The Islands Australia and Indonesia share

The Ashmore and Cartier islands are four uninhabited islands that Australia lays territorial claim over. The Ashmore Reef contains the West, Middle and East islands. While Cartier island is another independent island 70km away from Ashmore Reef and comprises solely of Cartier Island.

Ashmore reef lies roughly 320km from Australia’s North West Kimberley Coast Line and 170km south from Indonesia’s Roti island.  Nearby Hibernia Reef is also claimed as part of the state of West Australia.

Australia and Indonesia are both geographically very close in proximity within the Pacific Ocean. Australia is a country comprised of 8222 islands. Indonesia of 17,508 islands.

Australia lays claim over 7 overseas (offshore) territories. They include;

  1. Ashmore and Cartier islands
  2. Australia’s Antarctic Territory
  3. Christmas island
  4. Cocos Keeling
  5. Coral Sea
  6. Heard and Macdonald Island
  7. Norfolk Island

Custodianship and partnership:

In 1973 a Memorandum of Understanding was signed between Australia and Indonesia which allows Indonesian fisherman to operate and use parts of Ashmore reef for resources, and to use Ashmore islands to visit grave sites, seek shelter and collect freshwater. This is how Australia and Indonesia now share the islands. This system has so far proven to have worked for both parties.
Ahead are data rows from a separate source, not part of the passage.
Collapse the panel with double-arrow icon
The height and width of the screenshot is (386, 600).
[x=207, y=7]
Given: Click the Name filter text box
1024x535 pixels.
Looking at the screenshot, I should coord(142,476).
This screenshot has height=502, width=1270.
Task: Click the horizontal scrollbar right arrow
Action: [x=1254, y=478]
In 1983 the Ashmore and Cartier islands was declared a nature reserve under the National parks and Wildlife Conservation Act 1975. This now comprises an area of 172 square kilometres.
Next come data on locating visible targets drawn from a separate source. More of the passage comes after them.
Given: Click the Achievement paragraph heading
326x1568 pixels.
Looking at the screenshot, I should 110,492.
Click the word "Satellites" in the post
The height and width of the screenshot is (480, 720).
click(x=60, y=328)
Within Ashmore Reef and Cartier Island there is a varied range of biodiversity and rich marine life found. This includes sea snakes, sea birds, sea turtles, dugongs, whale sharks, dozens of species of coral, sponges, molluscs and dozens of species of fish. Landing on Cartier Island is prohibited, and the Australian government has advised that it may contain unexploded ordinance as it was once used as a defence practice area.

Conservation:

Australia is trying to take a leading role in marine conservation after years of public backlash for the health of the Great Barrier Reef. In 2021 the Australian government announced it would create a huge marine park covering 740,000 sq km encircling Christmas Island and Cocos Keeling in the Indian ocean. Earlier in 1975 the Australian government created the Great Barrier Reef Marine park, and now with the GBR’s health in decline has created the ‘Reef 2050 plan’.  The Ashmore and Cartier Islands although far from shore are linked to West Australia’s reef system by the south flowing Leeuwin Current. Offshore Cartier island lies the wreck of the Ann Millicent which is exposed at low tide.

Future:

The Ashmore islands have been used in the 21st Century as a landing point for people smugglers attempting to get citizens into Australia for asylum. Making landfall on foreign soil places people in the duty of care of the government. This meant that because of the Ashmore Islands proximity to Indonesia it was an opportunity for people smugglers to attempt to seek asylum by stepping foot on the islands, thus making claim to having set foot in Australia. Due to this the Australian government passed a revised plan of the Australian Migration Zone, excising the Ashmore and Cartier Islands in an attempt to de-legitimise peoples attempts at gaining asylum there.